Opened in October 2024, tens. brings Italian cooking to a 15-seat basement counter in Minamiaoyama, with a program built around fish-forward sourcing and a wine list the kitchen takes seriously. A Tabelog Award 2026 Bronze winner with a score of 4.31, it reached that recognition within its first year of operation — placing it among Tokyo's most closely watched new Italian addresses.

tens. restaurant in Tokyo, Japan
About

Fifteen seats. A basement address in Minamiaoyama. Opened in late October 2024, and already holding a Tabelog Award 2026 Bronze at a score of 4.31 — placing it inside Tokyo's Tabelog Italian TOKYO "Tabelog 100" 2025 selection within its first twelve months. The count matters: at this scale, a single empty seat represents nearly seven percent of a full house, which means the kitchen is cooking for an intimate room every service, and the room knows it.

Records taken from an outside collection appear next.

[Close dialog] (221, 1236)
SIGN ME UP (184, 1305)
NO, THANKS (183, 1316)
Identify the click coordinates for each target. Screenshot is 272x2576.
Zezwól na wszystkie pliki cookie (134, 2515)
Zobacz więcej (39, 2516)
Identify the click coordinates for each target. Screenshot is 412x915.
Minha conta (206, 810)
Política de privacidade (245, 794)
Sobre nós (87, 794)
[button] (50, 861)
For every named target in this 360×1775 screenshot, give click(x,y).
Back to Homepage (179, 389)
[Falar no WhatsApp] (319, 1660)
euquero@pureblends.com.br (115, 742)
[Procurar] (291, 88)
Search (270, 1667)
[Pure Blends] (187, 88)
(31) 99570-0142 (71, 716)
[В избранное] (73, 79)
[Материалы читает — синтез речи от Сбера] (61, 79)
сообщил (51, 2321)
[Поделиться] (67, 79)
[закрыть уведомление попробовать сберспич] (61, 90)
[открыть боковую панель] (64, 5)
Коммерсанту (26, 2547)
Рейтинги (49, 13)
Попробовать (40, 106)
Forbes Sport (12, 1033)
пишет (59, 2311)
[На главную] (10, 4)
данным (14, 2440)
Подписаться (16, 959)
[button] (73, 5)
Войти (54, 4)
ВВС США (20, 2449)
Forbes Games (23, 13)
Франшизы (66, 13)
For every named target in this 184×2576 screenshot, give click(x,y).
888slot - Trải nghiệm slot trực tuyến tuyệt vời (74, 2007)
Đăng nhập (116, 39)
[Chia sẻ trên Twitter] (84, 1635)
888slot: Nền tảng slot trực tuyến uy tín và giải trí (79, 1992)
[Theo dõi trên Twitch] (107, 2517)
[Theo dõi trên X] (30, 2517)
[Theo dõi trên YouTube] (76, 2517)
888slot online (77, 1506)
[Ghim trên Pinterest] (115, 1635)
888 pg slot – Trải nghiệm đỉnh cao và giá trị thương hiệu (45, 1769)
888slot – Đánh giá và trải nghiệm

Italian Cooking in Tokyo: A Scene That Rewards Specificity

Tokyo's Italian dining scene has been serious for decades — longer, arguably, than the city gets credit for internationally. The restaurants that have accumulated sustained Tabelog scores in the 4.0-plus range tend to cluster around particular disciplines: rigorous sourcing, pasta technique that borrows from specific Italian regions without flattening them into a generic "Italian" shorthand, and wine programs that treat Italian viticulture as a subject rather than a supplier list. Aroma Fresca and Principio represent different expressions of this discipline; AlCeppo and PRISMA occupy different price tiers and formats within the same competitive field. tens. enters this conversation at the JPY 20,000-29,999 dinner price point (with actual spend per Tabelog reviewer data trending toward JPY 30,000-39,999 once wine and service are included), which places it in a bracket where diners expect more than competence , they expect a coherent point of view.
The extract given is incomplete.